Engagement isn’t always engagement
Fast forward to today. A marketing manager wants higher engagement. The team and the agency get to work: memes, contests, giveaways. Tag three friends and win a tote bag. Like this post to unlock a surprise. Suddenly, the numbers are beautiful. Engagement is up 120%. Everyone’s happy.
Until you look closer. The comments are empty. The shares are forced. No one remembers what they reposted or liked a week later. You’ve optimized for a metric that no longer tracks what you thought it did. Just like rat tails, “engagement” stopped measuring true interest and started measuring tricks.
Clicks, opens, and other vanity metrics
Email campaigns fall into the same trap.
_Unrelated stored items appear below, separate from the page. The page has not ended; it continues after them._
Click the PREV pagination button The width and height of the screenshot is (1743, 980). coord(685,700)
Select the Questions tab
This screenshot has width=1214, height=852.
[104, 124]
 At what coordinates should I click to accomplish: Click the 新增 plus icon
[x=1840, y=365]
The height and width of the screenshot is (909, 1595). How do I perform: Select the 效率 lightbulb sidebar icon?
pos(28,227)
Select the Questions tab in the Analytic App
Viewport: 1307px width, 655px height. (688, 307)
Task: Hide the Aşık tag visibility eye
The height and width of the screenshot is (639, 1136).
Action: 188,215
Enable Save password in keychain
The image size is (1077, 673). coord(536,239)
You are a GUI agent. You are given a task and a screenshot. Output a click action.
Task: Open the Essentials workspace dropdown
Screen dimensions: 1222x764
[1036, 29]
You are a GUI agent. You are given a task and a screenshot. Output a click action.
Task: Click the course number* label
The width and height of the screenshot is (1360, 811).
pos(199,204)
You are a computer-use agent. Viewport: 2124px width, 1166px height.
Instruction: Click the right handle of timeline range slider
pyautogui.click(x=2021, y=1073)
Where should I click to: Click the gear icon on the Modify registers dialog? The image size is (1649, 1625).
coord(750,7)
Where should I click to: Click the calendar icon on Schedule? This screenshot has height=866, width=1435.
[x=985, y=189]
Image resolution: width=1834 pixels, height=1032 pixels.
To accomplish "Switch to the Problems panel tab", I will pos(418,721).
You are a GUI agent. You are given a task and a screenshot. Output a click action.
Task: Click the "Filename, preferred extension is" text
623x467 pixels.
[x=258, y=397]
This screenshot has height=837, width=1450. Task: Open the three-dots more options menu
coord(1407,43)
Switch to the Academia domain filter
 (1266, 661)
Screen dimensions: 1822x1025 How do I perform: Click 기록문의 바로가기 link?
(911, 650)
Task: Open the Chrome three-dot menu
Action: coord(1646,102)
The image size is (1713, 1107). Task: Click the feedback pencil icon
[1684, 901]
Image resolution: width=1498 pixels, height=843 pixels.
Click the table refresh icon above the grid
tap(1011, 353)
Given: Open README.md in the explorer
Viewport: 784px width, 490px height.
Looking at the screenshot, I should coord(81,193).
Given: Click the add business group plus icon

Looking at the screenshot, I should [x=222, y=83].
You want more opens, so you A/B test your way into subject lines that scream “You won’t believe what happened!” People click, sure. But the body of the email is a letdown. You tricked the metric. And next time, fewer people will trust you. Open rates went up. Brand equity went down. You’ve met the target, but you’ve lost the story.
Or consider website traffic. You start pumping out SEO content. Fast, shallow, but keyword-rich. Google rewards you. Your sessions spike. But users bounce in seconds. They came, they clicked, they left. You hit the number. You didn’t move the needle.
The danger of hitting the wrong goals
The problem with Goodhart’s law is that it doesn’t announce itself. It’s a slow distortion. A gradual divorce between the number and what the number used to mean. You think you’re improving, but really, you’re just getting better at making the dashboard blink green.
And the longer you run on this illusion, the harder it becomes to change course. Because your team is chasing the bonus. Your agency is chasing the report. Your boss is chasing the slide deck. Everyone wants the number to go up. No one asks if it still matters.
So, what should marketers measure?
Here’s the hard truth: no metric is safe from Goodhart’s law. But that doesn’t mean we should abandon measurement. It just means we need to stay alert. Stay skeptical. Ask better questions.
What story does this number tell me? And what story could it be hiding?
It means putting brand health next to campaign performance. Looking at second-order effects instead of chasing instant feedback. It means recognizing that real marketing outcomes don’t always show up in this month’s report. But they’re the ones that shape next quarter’s success.
Marketing is part math, part art
Goodhart’s law reminds us that marketing is not a numbers game. It’s a behavior game. It’s painted in bright colours and draws attention to a message. And the moment we treat metrics as truth instead of signals, we start building campaigns for the spreadsheet and not for the audience.
The dashboard is not the market. And if you forget that, you’ll end up celebrating engagement that means nothing, conversions that cost you more than they make, and brand awareness that no one can remember.
The rats will still be there. You just won’t see them. Only the tails.